Mixing prune things and last answers, I got to

find "$some_dir" -prune -empty -type d | read && echo empty || echo "not empty"

that works for paths with spaces too

Try:

if [ ! -z `ls /some/dir/*` ]; then echo "huzzah"; fi

if ls /some/dir/* >/dev/null 2>&1 ; then echo "huzzah"; fi;

I am surprised the wooledge guide on empty directories hasn't been mentioned. This guide, and all of wooledge really, is a must read for shell type questions.

Of note from that page:

Never try to parse ls output. Even ls -A solutions can break (e.g. on HP-UX, if you are root, ls -A does the exact opposite of what it does if you're not root -- and no, I can't make up something that incredibly stupid).

In fact, one may wish to avoid the direct question altogether. Usually people want to know whether a directory is empty because they want to do something involving the files therein, etc. Look to the larger question. For example, one of these find-based examples may be an appropriate solution:

   # Bourne
   find "$somedir" -type f -exec echo Found unexpected file {} \;
   find "$somedir" -maxdepth 0 -empty -exec echo {} is empty. \;  # GNU/BSD
   find "$somedir" -type d -empty -exec cp /my/configfile {} \;   # GNU/BSD

Most commonly, all that's really needed is something like this:

   # Bourne
   for f in ./*.mpg; do
        test -f "$f" || continue
        mympgviewer "$f"
    done

In other words, the person asking the question may have thought an explicit empty-directory test was needed to avoid an error message like mympgviewer: ./*.mpg: No such file or directory when in fact no such test is required.

I dislike the ls - A solutions posted. Most likely you wish to test if the directory is empty because you don't wish to delete it. The following does that.
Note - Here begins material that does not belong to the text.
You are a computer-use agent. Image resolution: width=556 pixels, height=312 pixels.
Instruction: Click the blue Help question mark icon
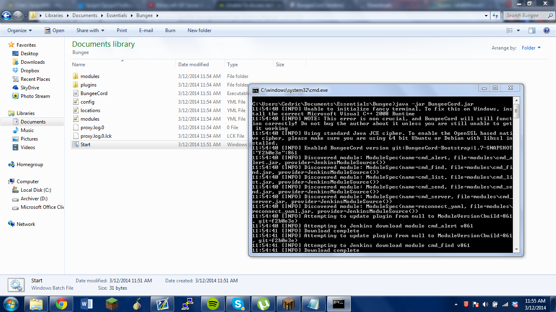click(547, 30)
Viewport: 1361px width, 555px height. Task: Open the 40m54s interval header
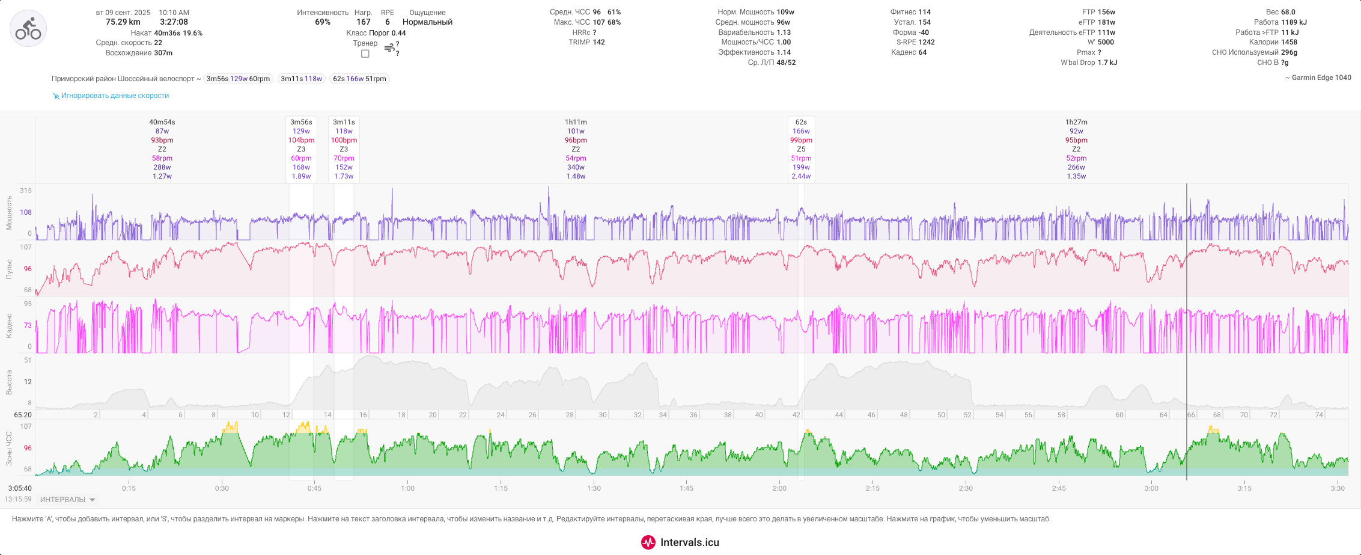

If however you just wish to log an empty file, surely deleting and recreating it is quicker then listing possibly infinite files?

This should work...

if !  rmdir ${target}
then
    echo "not empty"
else
    echo "empty"
    mkdir ${target}
fi

dir_is_empty() {
   [ "${1##*/}" = "*" ]
}

if dir_is_empty /some/dir/* ; then
   echo "huzzah"
fi

Assume you don't have a file named * into /any/dir/you/check, it should work on bash dash posh busybox sh and zsh but (for zsh) require unsetopt nomatch.

Performances should be comparable to any ls which use *(glob), I guess will be slow on directories with many nodes (my /usr/bin with 3000+ files went not that slow), will use at least memory enough to allocate all dirs/filenames (and more) as they are all passed (resolved) to the function as arguments, some shell probably have limits on number of arguments and/or length of arguments.

A portable fast O(1) zero resources way to check if a directory is empty would be nice to have.

update

The version above doesn't account for hidden files/dirs, in case some more test is required, like the is_empty from Rich’s sh (POSIX shell) tricks:

is_empty () (
cd "$1"
set -- .[!.]* ; test -f "$1" && return 1
set -- ..?* ; test -f "$1" && return 1
set -- * ; test -f "$1" && return 1
return 0 )

But, instead, I'm thinking about something like this:

dir_is_empty() {
    [ "$(find "$1" -name "?*" | dd bs=$((${#1}+3)) count=1 2>/dev/null)" = "$1" ]
}

Some concern about trailing slashes differences from the argument and the find output when the dir is empty, and trailing newlines (but this should be easy to handle), sadly on my busybox sh show what is probably a bug on the find -> dd pipe with the output truncated randomically (if I used cat the output is always the same, seems to be dd with the argument count).